The Na ⁺ concentration in the catholyte is about 1 × 10.
^-4 mol / l, on the other hand, the Cl ^- concentration of the anolyte is about 8 x 10 ^-5 mol / l, and an excess of OH ^- or H ^+.
It can be seen that is generated.

[0057]

[Effect] Water containing hydrogen ions or hydroxide ions in excess of counter ions can be efficiently obtained, and this water is extremely effective in cleaning and surface treatment.

[Brief description of drawings]

FIG. 1 is a schematic cross-sectional view of an electrolytic cell.

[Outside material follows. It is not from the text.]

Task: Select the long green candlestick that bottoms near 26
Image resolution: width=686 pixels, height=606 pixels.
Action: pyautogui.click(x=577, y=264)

FIG. 2 is a piping diagram showing a connection state of an electrolytic cell and various tanks.

[Explanation of symbols]

 1 Cathode electrode 2 Anode electrode 3,4 Diaphragm 5 Intermediate chamber 6 Container 7 DC power source 8 Cathode chamber 9 Anode chamber 10 Pure water production device 11,15 Pump 12,13 Liquid receiving tank 14 Electrolyte tank

Claims (9)

[Claims] 1. A method for producing water containing hydrogen ions or hydroxide ions in excess of counter ions, comprising an anode chamber having an anode electrode, a cathode chamber having a cathode electrode, and the anode. Using an electrolyzer having a three-chamber structure consisting of an intermediate chamber sandwiched between a cathode chamber and a cathode chamber, water is supplied to the anode chamber and / or the cathode chamber, and electrolytic treatment is performed under the condition that an electrolyte is present in the intermediate chamber. A method for producing water containing hydrogen ions or hydroxide ions in excess of the counter ions. 2. A method for producing water containing hydrogen ions or hydroxide ions in excess of counter ions, the anode chamber having an anode electrode, the cathode chamber having a cathode electrode, and the anode. Chamber and a middle chamber sandwiched between the cathode chamber and a three-chamber structure electrolytic cell is used, water is supplied to and discharged from the anode chamber and / or the cathode chamber, and an electrolyte is present in the middle chamber. A method for producing water containing hydrogen ions or hydroxide ions in excess of counter ions, which is characterized by performing electrolytic treatment. 3. The hydrogen ion or hydroxy acid rather than the counter ion of claim 1 or 2, wherein the water supplied to the anode chamber and / or the cathode chamber is water having an electric conductivity of 3000 μS / cm or less. A method for producing water containing excess ions. 4. The production of water containing hydrogen ions or hydroxide ions in excess of the counter ions according to claim 1 or 2, wherein the electrolyte present in the intermediate chamber is a vaporizable substance. Method. 5. The electrolyte existing in the intermediate chamber is nitrate.
A method for producing water containing hydrogen ions or hydroxide ions in excess of the counter ions of claim 1 or 2, which is selected from the group consisting of amine compounds and organic acid salts. 6. An anode chamber provided with an anode electrode,
An electrolytic cell having a three-chamber structure including a cathode chamber provided with a cathode electrode and an intermediate chamber sandwiched between the anode chamber and the cathode chamber is used to supply water to the anode chamber and / or the cathode chamber and Water containing hydrogen ions or hydroxide ions in excess of the counter ions obtained by performing electrolytic treatment under the condition that an electrolyte is present in the chamber. 7. An anode chamber provided with an anode electrode,
Using a three-chambered electrolytic cell consisting of a cathode chamber provided with a cathode electrode and an intermediate chamber sandwiched between the anode chamber and the cathode chamber, while supplying and discharging water to the anode chamber and / or the cathode chamber, Water containing hydrogen ions or hydroxide ions in excess of the counter ions obtained by performing electrolytic treatment under the condition that an electrolyte is present in the intermediate chamber. 8. The water containing hydrogen ions or hydroxide ions in excess of the counter ions of claim 6 or 7, wherein the electrolyte present in the intermediate chamber is a vaporizable substance. 9. Water containing a hydrogen ion or a hydroxide ion in excess of the counter ion of claim 6 or 7, wherein an oxidizing and / or reducing substance is allowed to coexist.